Jeff Lowe Says 'Tiger King' Producers "Misled" Him & "Twisted" The Situation

by Julia Emmanuele
Courtesy Netflix

Looks like Netflix has yet another unhappy star on their hands. It turns out, Jeff Lowe isn't too happy about Tiger King's claims that he "set up" Joe Exotic or that he betrayed the former zookeeper in order to send him to prison. Over the course of the outrageous series, viewers saw Joe Maldonado-Passage — better known as Joe Exotic — launch a feud with Big Cat Rescue founder Carole Baskin that lasted years and eventually resulted in him owing millions of dollars before being arrested on murder-for-hire charges. (Maldonado-Passage is currently serving a 22-year prison sentence.)

Lowe and his wife, Lauren Dropla, bought Maldonado-Passage's Oklahoma zoo from him in order to save him from bankruptcy, but the businessman ended up helping the federal government build a case against Maldonado-Passage. And while he freely admitted to cooperating with the authorities in a new interview with Entertainment Tonight, Lowe maintained that he and Dropla "did not do anything [wrong]. We did not rat on Joe. We did not snitch on Joe." He continued, "It's sad that people think that we set him up, but what we did was we protected ourselves."

In fact, both Lowe and Dropla criticized Tiger King for misrepresenting them, saying that they "absolutely" felt exploited by the show's producers. "It's aggravating because we lived it. We know where the mistakes were. You wanna get up and hit the TV," he said, adding that he and his wife were "not at all" portrayed accurately. "They misled all of us... They just twisted around on us. They tried to make us look like we were complicit."

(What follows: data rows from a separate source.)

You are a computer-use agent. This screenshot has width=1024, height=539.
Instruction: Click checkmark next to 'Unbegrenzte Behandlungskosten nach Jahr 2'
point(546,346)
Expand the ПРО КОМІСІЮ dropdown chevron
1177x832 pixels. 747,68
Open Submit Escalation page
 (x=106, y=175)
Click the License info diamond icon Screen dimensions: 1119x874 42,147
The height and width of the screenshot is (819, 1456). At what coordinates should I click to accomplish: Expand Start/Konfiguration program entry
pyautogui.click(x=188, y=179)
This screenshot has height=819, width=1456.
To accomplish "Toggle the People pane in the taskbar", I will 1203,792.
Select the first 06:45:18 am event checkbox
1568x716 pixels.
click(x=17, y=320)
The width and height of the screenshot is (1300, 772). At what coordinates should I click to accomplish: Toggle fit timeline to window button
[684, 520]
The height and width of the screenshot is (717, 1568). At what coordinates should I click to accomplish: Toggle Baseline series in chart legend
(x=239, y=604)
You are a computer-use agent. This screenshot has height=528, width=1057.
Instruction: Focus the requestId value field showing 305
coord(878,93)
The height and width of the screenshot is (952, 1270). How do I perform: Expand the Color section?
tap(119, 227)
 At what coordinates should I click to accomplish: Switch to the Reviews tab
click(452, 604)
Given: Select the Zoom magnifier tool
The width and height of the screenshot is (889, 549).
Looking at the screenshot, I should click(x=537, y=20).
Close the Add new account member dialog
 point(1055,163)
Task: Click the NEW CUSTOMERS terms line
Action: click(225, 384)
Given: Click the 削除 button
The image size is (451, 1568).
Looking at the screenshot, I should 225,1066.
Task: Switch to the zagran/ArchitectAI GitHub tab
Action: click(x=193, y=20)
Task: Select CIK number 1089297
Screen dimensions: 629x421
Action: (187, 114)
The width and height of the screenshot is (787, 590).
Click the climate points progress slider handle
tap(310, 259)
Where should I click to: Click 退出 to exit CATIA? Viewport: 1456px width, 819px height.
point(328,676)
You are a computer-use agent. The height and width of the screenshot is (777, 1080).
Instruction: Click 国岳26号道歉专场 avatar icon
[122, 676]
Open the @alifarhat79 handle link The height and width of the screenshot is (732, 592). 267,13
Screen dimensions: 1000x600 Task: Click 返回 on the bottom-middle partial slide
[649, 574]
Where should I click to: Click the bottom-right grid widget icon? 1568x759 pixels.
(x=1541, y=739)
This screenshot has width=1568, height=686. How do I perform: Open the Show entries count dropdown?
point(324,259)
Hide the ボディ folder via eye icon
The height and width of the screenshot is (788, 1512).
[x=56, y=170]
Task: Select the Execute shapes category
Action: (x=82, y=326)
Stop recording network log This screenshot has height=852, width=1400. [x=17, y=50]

While the documentary questions Lowe and Dropla's involvement in Maldonado-Passage's eventual arrest, he explained to ET that they "had no choice" but to cooperate after they learned their business partner was being investigated. "We had to tell them what we knew," Lowe said. "We handed them over our cell phones, our bank accounts, whatever they asked for we gave them, cooperated fully."

However, the decision to cooperate with authorities was made easier by the fact that Lowe and Dropla "couldn't deal with" Maldonado-Passage anymore — and had just discovered that he was allegedly embezzling money from them. "We knew at the time that [the feds] had been monitoring the bank account, looking for money coming in from Joe selling tiger cubs," Lowe said, claiming that he was alerted to the investigation by their bank teller. "We went over those bank statements and that's when we found out that Joe was embezzling [and] forging my name 50 times on $50,000 worth of checks."

Despite the fact that their relationship ended badly — Tiger King features footage that Dropla recorded of Lowe confronting Maldonado-Passage about the alleged embezzlement — Lowe maintains that he "never set [out] to hurt Joe," and only had the best intentions. "We came here to actually save Joe... We came back and we bailed him out," he said. "We got the park back on its feet."

In the wake of Maldonado-Passage's 2018 arrest, though, Lowe and Dropla decided to cut all ties with the self-proclaimed "Tiger King" and open a new location of the zoo in Thackerville, Oklahoma. "We think it's best to let this zoo, die [sic] with Joe's conviction and not make the next generation of animals to live here, forever suffer his outrageous behavior and reputation," Lowe wrote on Facebook at the time, according to Oklahoma's News 4. The newly-named Oklahoma Zoo isn't open yet, but it seems like Lowe might have to do even more to shake the association with Maldonado-Passage, thanks to the success of Tiger King.